• [Task to complete] Among the lines below, a stretch begins at the one with "Viewport: 640px width, 400px" and ends at the one with "The image size is (922, 406).". Repeat that stretch exactly, ends included.

• [Supplied records]
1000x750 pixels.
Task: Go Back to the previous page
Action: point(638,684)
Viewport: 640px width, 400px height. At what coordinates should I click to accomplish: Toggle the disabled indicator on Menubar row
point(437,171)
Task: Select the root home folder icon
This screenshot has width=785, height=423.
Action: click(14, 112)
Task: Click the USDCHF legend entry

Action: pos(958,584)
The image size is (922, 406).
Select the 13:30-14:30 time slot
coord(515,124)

* * *

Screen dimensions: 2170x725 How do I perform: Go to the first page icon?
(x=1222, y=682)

• [Written response]
Viewport: 640px width, 400px height. At what coordinates should I click to accomplish: Toggle the disabled indicator on Menubar row
point(437,171)
Task: Select the root home folder icon
This screenshot has width=785, height=423.
Action: click(14, 112)
Task: Click the USDCHF legend entry

Action: pos(958,584)
The image size is (922, 406).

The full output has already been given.